机构地区: 深圳大学信息工程学院ATR国防科技重点实验室
出 处: 《数据采集与处理》 2009年第4期483-486,共4页
摘 要: 提出了一种基于模糊自适应的Kalman滤波机动目标跟踪新算法。算法首先分析了目标航向角和观测残差均能实时反应出目标机动情况,并由此设计了一种有效的模糊逻辑规则,综合利用航向角变化量和残差,通过模糊推理动态估计Kalman滤波器的过程噪声协方差,从而提高对机动目标跟踪的性能。实验结果表明,提出算法对机动目标跟踪的精度较交互式多模型(Interacting multiple model,IMM)算法高,且计算量比IMM算法小。 A new fuzzy adaptive Kalman filter algorithm is proposed for maneuvering target tracking. Firstly, the algorithm analyzes that both the changes of course angles and the measurement residual can reflect the maneuverability of the target.
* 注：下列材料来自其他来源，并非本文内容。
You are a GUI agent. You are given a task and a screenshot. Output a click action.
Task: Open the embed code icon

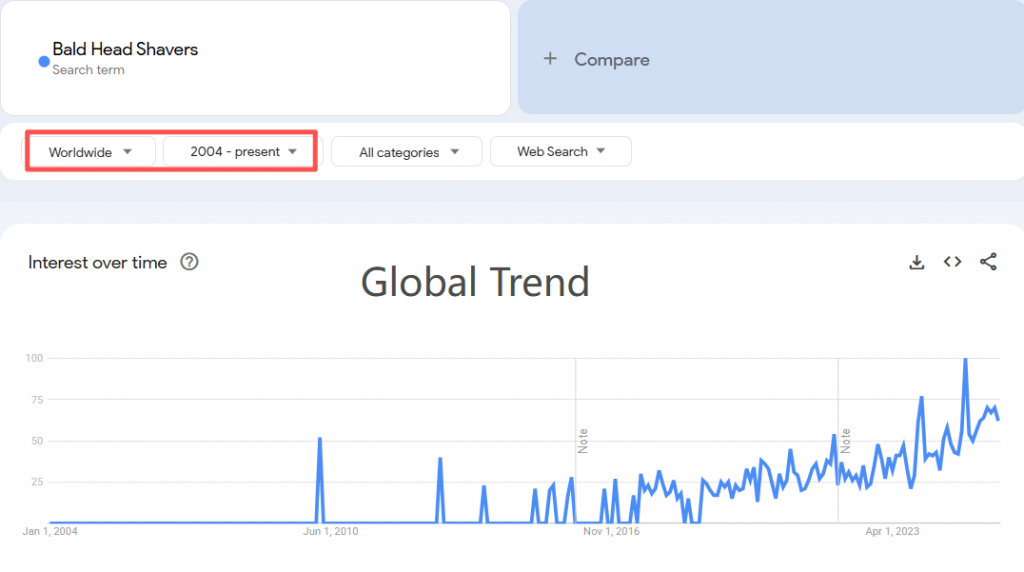[x=952, y=262]
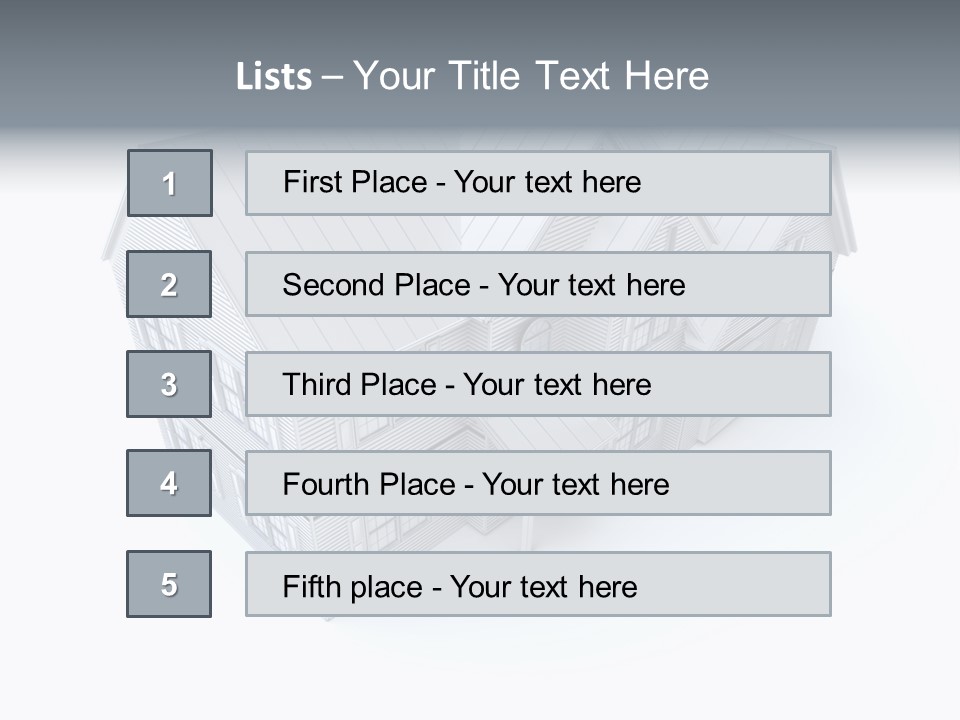Click 'Your text here' in fourth row
The width and height of the screenshot is (960, 720).
(575, 485)
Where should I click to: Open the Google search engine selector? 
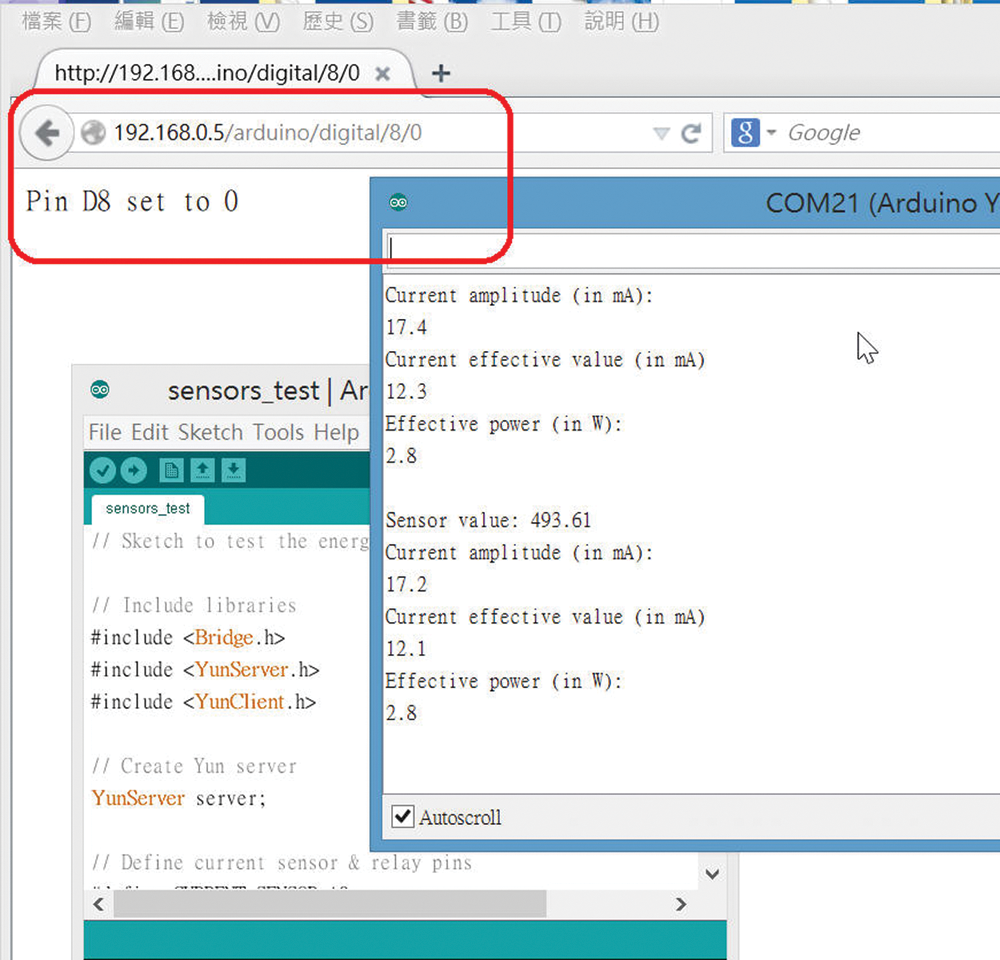753,133
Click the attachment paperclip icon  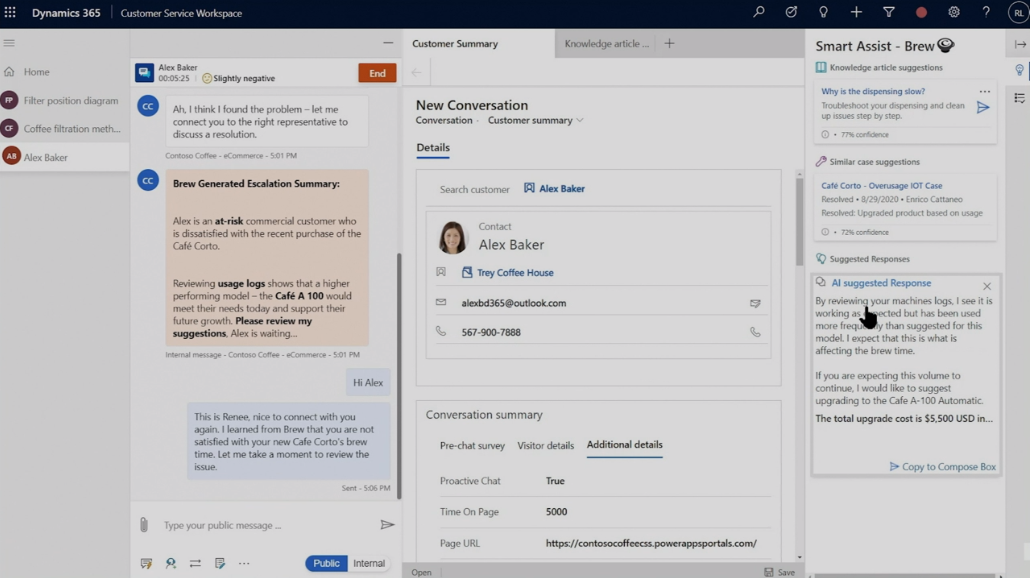[x=144, y=525]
Then, an effective fuzzy logic rule is designed. The fuzzy logic system uses the change of the course angle and the measurement residual as the input variables to compute the magnitude of the process noise covariance. Simulation results show that the proposed method has better performance in tracking accuracy, and lower computational load compared with the interacting multiple model (IMM) algorithm.